Derin bir mantıksızlık dalgasına çoktan kapılmış olduğum, sağlıklı düşünme yetilerimin bu derin dalga tarafından büyük ölçüde sönümlenmiş olduğu ve bunun salt zehirli bir hayalperestlikten ibaret olduğu düşüncesini zihnimin çeperlerinden sıyırıp atamıyorum...

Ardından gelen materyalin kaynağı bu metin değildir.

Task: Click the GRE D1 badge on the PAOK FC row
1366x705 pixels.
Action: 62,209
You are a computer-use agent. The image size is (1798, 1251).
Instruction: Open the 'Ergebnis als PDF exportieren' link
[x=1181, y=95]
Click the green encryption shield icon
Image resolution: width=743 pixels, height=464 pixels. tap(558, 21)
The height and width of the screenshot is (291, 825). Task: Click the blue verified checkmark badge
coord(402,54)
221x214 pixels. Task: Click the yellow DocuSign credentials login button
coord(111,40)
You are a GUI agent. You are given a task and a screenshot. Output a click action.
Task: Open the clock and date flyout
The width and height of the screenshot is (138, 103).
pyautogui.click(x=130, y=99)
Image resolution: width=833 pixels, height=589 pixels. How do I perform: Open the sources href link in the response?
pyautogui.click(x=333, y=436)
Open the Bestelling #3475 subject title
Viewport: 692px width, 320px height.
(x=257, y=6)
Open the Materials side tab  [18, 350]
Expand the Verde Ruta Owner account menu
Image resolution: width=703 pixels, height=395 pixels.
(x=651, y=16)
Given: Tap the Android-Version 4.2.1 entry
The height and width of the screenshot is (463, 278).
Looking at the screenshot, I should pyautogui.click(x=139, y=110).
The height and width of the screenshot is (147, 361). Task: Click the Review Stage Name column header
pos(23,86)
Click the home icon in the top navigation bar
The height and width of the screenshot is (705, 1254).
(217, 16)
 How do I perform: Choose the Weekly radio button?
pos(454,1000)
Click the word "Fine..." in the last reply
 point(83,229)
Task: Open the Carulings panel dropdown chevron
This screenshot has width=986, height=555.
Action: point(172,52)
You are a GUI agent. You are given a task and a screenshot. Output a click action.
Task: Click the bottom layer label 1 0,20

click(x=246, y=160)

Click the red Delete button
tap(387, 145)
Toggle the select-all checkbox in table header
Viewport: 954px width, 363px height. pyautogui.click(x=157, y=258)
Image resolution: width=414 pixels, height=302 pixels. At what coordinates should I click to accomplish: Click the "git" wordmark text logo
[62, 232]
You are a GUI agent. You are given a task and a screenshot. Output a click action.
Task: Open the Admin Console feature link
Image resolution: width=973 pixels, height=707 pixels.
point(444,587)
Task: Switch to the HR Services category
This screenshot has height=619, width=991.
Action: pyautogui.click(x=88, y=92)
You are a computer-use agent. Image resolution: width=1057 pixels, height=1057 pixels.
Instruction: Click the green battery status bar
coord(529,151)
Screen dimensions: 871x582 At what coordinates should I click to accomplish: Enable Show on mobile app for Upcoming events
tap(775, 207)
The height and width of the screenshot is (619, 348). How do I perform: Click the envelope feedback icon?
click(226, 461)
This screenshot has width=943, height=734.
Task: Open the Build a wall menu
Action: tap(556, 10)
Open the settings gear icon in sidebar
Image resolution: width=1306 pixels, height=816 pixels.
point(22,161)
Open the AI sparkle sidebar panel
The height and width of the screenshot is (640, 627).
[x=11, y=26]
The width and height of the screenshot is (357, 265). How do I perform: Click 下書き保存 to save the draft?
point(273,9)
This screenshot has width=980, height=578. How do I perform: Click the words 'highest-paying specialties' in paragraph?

Aktiflik ile pasiflik arasında
Bekleyiş ile kafası kesilmiş tavuktan hallice kendimi oradan oraya atıp delirmişçesine önüme gelen neredeyse her seçeneği denemek arasında
İnandıklarımın tecelli edişini hiçbir şekilde göremediğim hâlde yine de inanmaya devam etmeyi seçmek ile bu durumun bende uyandırdığı kırgınlıklardan kendime kayık yaparak inançsızlık nehrine kendimi bırakmak arasında
Şu hayat düzlemi içerisinde hakikî ben’e ait olan yolu, yerimi bir şekilde bulacağıma, onunla buluşturulacağıma dair güven duymak ile buna ilişkin paranoyaların oluşturduğu şüpheci düşünceler konvoyuna kendimi kaptırarak oraya sıkışıp kalmak arasında
Yaşım büyüdükçe bununla orantılı biçimde büyüyen hayaller kurma eğiliminde olduğumu fark ettiğim an bunu anında durdurmayı seçmek ile buna devam etme iznini kendime vermek arasında
Sabrın sonunun hakikaten de selamet olabileceği inancına sırtımı dayayıp ondan biraz da olsa güç almak ile bunun salt boş, bomboş bir kendini teselli cümlesinden ibaret olduğunu parmağını sallaya sallaya çığırıp duran içimdeki gözlüklü, kalem etekli, saçı sıkı bir topuz yapılarak toplanmış, yaşından epeyce büyük gösteren o kadının ağzının içine hipnotize olmuşçasına bakarak ona inanmak arasında
162 santim uzunluğunda bir sarkaç gibi
Salınıp duruyorum...
Bir uçtan diğer uca akıl almaz biçimde gidip geliyorum
O an hangi uçtaysam; adeta o ucun kılığına bürünüyorum, ağzımdan köpükler saça saça onun en hararetli savunucularından biri olup çıkıyorum
Ve çok değil kısa bir süre sonra diğer uca geçiyorum...
İnanmaya ihtiyacım var...
Yitirdiğim inançlarımın içimde oluşturduğu boşlukları, oyukları dolduracak yeni inançlar edinmeye ihtiyacım var
Mana görme bozukluğumu düzeltecek gözlüklere ya da lenslere ihtiyacım var
-Zira inançsız ve manasız yaşamakta epey zorlanıyorum...-
Umuda ihtiyacım var...
Ama bizzat kendi seri üretimim olan, bu zamana kadar kendi içimden yiyerek olanca uğraşla oluşturmuş olduğum umut ''kırıntıları''na değil,
Hayatın somut birtakım gelişmeler vesilesiyle bana doğal bir biçimde hissettireceği umut ''yığınları''na ihtiyacım var…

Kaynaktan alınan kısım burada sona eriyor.